Das regulatorische Signal verstärkt diese Grenze. Vierundzwanzig US-Staaten haben bereits das Model Bulletin der NAIC zum Einsatz von KI-Systemen durch Versicherer übernommen, und ein Bewertungsinstrument wird bis September in weiteren 12 Staaten erprobt. Gleichzeitig beantragen AIG und W.R. Berkley eine regulatorische Genehmigung, um die Haftung für KI in standardisierten Unternehmenspolicen auszuschließen, ein gegenteiliger Trend zum internen Enthusiasmus der Versicherer, die interne Prozesse automatisieren.


Was der richtige Vergleich zeigt


Der Fehler, den die öffentliche Debatte begeht, ist der Vergleich eines Versicherers mit einem KI-Labor. Ein Versicherer ist ein Portfolio von Geschäftsfeldern mit unterschiedlichen regulatorischen Sensibilitäten: Reise und Assistenz sind betriebliche Commodity geworden, Kfz-Schäden mit niedrigem Wert sind auf dem Weg, aber Rückversicherung, Lebensversicherung mit komplexen aktuarischen Komponenten und Unternehmenshaftpflichtversicherung bleiben aus Gründen menschlicher Intervention relevant, die über Nostalgie hinausgehen. Die relevante Rechnung ist nicht, wie viele Arbeitsplätze die KI insgesamt eliminiert, sondern in welchem Bereich sie von der Tabelle in die Gewinn- und Verlustrechnung übergeht.

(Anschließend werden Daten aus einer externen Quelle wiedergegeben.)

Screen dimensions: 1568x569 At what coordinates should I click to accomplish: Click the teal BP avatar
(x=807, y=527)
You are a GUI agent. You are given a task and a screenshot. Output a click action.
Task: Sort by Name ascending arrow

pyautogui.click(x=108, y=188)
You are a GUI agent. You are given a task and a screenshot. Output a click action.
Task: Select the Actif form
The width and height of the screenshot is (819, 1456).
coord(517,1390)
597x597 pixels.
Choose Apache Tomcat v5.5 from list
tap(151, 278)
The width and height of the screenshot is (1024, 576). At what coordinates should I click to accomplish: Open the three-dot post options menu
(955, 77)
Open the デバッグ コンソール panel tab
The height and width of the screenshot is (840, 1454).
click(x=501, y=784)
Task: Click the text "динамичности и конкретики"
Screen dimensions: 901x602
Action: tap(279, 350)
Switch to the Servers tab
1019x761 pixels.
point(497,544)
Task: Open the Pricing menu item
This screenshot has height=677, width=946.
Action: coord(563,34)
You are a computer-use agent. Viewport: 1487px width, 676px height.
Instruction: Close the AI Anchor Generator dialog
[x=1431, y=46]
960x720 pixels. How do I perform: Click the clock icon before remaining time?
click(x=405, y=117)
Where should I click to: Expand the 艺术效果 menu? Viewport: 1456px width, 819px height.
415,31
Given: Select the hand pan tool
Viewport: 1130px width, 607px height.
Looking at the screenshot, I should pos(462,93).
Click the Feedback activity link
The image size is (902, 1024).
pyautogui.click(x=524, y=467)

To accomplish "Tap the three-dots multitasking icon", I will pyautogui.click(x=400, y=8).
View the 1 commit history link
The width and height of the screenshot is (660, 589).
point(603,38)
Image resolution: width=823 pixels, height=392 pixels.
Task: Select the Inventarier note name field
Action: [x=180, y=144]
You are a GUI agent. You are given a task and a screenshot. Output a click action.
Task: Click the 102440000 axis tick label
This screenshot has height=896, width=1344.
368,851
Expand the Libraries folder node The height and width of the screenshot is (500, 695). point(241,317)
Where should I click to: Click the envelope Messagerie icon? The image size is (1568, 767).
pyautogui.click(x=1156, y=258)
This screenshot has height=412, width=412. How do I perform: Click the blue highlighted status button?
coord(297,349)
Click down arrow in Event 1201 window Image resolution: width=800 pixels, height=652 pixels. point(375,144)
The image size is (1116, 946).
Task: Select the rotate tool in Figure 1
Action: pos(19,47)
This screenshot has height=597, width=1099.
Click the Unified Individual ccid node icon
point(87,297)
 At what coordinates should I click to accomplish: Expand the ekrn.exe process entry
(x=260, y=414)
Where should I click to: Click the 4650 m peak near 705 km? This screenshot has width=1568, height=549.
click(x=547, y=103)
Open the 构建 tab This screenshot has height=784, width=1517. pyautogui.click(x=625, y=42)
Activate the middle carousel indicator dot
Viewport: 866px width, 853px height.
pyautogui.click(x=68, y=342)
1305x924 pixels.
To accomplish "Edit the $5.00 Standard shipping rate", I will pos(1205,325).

Für Allianz Partners in Europa hat sich diese Rechnung in Richtung Automatisierung gewichtet, da die Abteilung von regelmäßigem Volumen lebt. Für ERGO in Deutschland oder Bradesco Seguros in Brasilien ist die Berechnung in der Massenschadenbearbeitung ähnlich. Bei Tokio Marine in Japan zeigte sich der Gewinn als Reduzierung der Abschlusszeit und nicht als serienmäßige Entlassungen, da die japanische Kostenstruktur Personalabbau bestraft und Umschichtungen begünstigt. Dies trennt die, die mit KI echte Transformationen durchführen, von denen, die lediglich Stellenstreichungen zählen: Die relevante Kennzahl ist, wo das Modell als Teil des Produkts eingegangen ist, nicht wo das Callcenter aufgrund von Konsequenzen geschrumpft ist.